It’s a rainy summer Sunday in London. Another one. I am due to perform at a festival called Zim Arts day, in South East London. Last weekend I performed at the Pop Up Festival of Literature, which was a great success.
I had a chance to watch James Mayhew in action, which was really good. I first met him when I worked at Orchard Books back in the 80’s. I worked on some of his books – his rich, saturated Chagall-like colour stood outing a sea of subtlety.
But I digress. At that time, promotion was a choice. It was not expected of writers and illustrators. It was controlled by the publishers and agents, all comfortable in the knowledge that it wasn’t necessary, really. They knew the prices they were selling the books were not likely to change as the had made agreements with book stores to keep them at a certain level. The Net book agreement is a topic for another post.

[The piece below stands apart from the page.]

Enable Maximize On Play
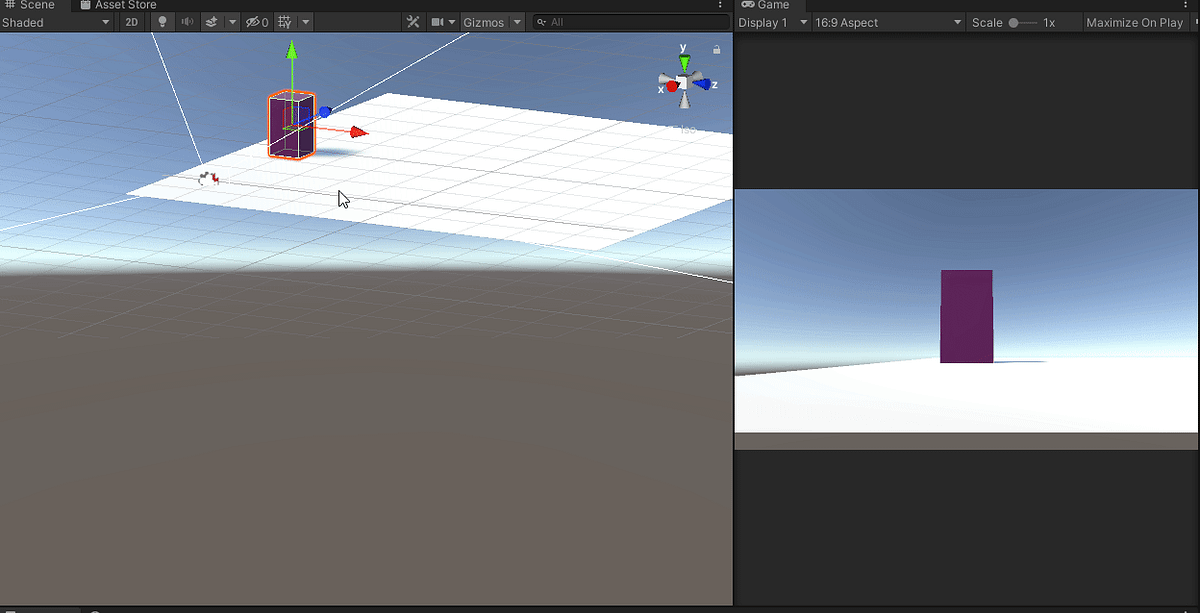This screenshot has height=613, width=1200. [1134, 21]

Jump to this decade and things are very different. Children’s publishing is a shadow of its former self. Authors and illustrators who don’t promote themselves are forgotten. It is part of the job. The biggest challenge is to wrestle your list of fans and followers away from your publishers and into your own control, if you are published. If you are not, the challenge is to build that community for yourself.
The event today is one of those opportunities. I have books published in 10 languages, from Estonian to Korean, around 60 books sunder my belt and my own countrymen don’t know me or any of this. It will be interesting.